Last month, the tech and content community was agog when Google’s CEO Sundar Pichai stormed Lagos for the Google for Nigeria event. There were loads of google products and initiatives on showcase. However, it was Street View on Google Maps that provided the “ahaa!” moment.
Street view has now launched with Lagos as the pioneer state. So far, more than 10,000 kilometers of imagery (in other words the size of VI, Ikoyi and Lekki) in Lagos State had been launched with the service. In addition, more than a million buildings in both commercial and residential areas had been added to the app. Nigeria is making a rather late debut on Google Street View as Google started collecting images from African countries like Tanzania, South Africa, Botswana, Uganda, Ghana and Senegal as far back as September, 2009. But who cares, the patient dog eats the latest bone, right?
Google Street View is a web based application that allows you to take a virtual road trip around Lagos State from any connected device. In other words, you can check if that your colleague who is always bragging really lives in the mansion he claims to live in, or if the address that guy you met on Facebook gave you, really checks out.
Navigating around Lagos really is not for the fainthearted, with even the most hardcore Lagosians getting lost from time to time.
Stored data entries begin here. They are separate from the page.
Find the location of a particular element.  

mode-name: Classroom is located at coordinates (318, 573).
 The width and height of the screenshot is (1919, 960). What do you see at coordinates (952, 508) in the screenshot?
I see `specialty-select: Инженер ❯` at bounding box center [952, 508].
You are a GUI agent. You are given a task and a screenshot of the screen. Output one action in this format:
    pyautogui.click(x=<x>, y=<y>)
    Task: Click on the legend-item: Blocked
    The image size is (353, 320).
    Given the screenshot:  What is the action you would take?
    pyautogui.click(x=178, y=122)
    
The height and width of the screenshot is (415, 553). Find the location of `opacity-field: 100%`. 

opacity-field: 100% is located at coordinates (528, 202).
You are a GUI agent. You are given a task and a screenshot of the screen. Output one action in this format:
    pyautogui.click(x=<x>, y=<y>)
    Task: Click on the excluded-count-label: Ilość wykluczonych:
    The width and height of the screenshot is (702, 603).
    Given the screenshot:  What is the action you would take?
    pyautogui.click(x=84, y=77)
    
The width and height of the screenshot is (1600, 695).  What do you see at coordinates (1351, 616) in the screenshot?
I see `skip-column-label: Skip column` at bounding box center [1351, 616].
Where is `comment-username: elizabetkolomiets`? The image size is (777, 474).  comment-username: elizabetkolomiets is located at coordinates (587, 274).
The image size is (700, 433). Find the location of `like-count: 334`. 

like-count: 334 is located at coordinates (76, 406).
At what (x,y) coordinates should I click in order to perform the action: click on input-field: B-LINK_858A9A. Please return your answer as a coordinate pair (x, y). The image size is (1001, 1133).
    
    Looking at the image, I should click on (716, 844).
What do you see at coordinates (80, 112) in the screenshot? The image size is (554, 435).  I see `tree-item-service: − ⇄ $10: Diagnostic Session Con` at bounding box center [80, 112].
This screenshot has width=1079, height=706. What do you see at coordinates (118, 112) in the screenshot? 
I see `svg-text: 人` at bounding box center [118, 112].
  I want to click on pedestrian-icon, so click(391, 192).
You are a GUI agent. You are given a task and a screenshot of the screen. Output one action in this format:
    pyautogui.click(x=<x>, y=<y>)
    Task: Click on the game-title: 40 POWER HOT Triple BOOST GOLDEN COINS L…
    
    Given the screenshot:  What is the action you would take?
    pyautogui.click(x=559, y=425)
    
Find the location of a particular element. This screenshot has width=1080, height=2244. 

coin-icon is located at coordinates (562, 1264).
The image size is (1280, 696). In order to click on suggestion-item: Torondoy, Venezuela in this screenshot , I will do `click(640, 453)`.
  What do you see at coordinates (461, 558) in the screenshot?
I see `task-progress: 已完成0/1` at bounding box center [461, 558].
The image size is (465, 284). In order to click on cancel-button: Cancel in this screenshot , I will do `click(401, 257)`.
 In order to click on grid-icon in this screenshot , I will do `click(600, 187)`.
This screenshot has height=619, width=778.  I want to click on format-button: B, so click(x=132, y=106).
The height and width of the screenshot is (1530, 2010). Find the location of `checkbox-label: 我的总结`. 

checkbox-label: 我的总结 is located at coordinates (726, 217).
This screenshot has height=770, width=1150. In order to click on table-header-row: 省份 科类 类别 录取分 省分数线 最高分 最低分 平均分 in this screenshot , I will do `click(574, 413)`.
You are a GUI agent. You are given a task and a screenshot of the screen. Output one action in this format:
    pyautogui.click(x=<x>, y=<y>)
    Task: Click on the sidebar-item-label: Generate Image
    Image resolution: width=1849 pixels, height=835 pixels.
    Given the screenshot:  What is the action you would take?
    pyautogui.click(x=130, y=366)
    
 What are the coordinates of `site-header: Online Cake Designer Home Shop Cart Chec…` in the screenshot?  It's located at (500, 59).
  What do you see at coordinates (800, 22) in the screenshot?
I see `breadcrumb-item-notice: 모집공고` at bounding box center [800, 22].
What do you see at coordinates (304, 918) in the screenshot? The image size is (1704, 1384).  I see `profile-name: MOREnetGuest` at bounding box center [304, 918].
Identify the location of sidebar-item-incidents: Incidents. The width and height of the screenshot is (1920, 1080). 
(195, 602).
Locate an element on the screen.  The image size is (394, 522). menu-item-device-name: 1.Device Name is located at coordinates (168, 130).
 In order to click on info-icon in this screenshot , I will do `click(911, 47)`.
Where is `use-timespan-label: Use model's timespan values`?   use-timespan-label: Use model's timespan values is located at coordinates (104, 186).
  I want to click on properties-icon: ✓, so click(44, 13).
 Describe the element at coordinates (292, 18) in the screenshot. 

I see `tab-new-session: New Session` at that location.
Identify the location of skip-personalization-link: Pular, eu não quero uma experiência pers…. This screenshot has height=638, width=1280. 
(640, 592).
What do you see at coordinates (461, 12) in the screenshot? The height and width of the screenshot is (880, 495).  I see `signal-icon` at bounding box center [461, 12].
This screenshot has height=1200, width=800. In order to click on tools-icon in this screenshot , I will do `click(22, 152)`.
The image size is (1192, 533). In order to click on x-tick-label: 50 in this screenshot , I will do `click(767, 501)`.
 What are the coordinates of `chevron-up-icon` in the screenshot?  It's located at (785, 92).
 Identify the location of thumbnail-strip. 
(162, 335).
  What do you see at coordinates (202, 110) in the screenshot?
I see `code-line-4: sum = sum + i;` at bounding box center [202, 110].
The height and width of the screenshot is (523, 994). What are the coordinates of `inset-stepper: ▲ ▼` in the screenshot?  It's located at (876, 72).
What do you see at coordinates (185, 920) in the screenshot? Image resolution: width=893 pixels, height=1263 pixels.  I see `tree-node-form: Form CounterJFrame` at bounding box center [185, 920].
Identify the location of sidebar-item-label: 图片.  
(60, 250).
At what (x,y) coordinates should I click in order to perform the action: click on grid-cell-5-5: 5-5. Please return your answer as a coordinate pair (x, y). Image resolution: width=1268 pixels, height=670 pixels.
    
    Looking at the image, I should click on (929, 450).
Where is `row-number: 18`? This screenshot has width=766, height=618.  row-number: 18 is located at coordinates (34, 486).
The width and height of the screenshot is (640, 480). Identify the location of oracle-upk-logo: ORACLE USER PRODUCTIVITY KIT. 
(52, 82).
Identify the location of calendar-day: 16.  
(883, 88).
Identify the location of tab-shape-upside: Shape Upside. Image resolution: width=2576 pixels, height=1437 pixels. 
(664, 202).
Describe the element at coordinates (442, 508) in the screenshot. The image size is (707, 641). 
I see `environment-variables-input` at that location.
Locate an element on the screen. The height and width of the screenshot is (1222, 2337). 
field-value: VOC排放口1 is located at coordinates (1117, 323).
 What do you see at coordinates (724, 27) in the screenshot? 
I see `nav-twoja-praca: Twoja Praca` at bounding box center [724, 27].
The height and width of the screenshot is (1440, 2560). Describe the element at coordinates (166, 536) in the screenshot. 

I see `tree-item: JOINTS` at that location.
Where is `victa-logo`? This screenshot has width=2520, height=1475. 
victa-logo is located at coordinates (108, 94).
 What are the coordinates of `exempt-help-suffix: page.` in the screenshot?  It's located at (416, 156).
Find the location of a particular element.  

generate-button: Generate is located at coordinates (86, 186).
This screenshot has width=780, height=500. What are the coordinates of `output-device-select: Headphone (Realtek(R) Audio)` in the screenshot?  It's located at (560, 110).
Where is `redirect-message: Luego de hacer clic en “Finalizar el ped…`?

Now Uber and Taxify drivers or even delivery guys really have no excuse when they try to waste your time in the name of looking up directions.This is also great news for businesses in Nigeria as they have now literally been put on the map. When you look up a restaurant or store online, you already know what it looks like.
Now, while Street View and the possibilities it affords businesses are rather exciting, there are a few concerns that cannot be ignored.
As with every good thing, there’s always a dark side. With the rise in the kidnapping and the recent capture of the notorious kidnapper, Evans, if you are concerned about what this means for your safety, you are not alone. Also, you really can’t hide anymore, anybody can just show up on your doorstep. I smell bad market for fake
“Lagos big boys”.
All in all, it would definitely be interesting to see where this goes and how much we utilize the possibilities it affords us – for good and hopefully not for bad.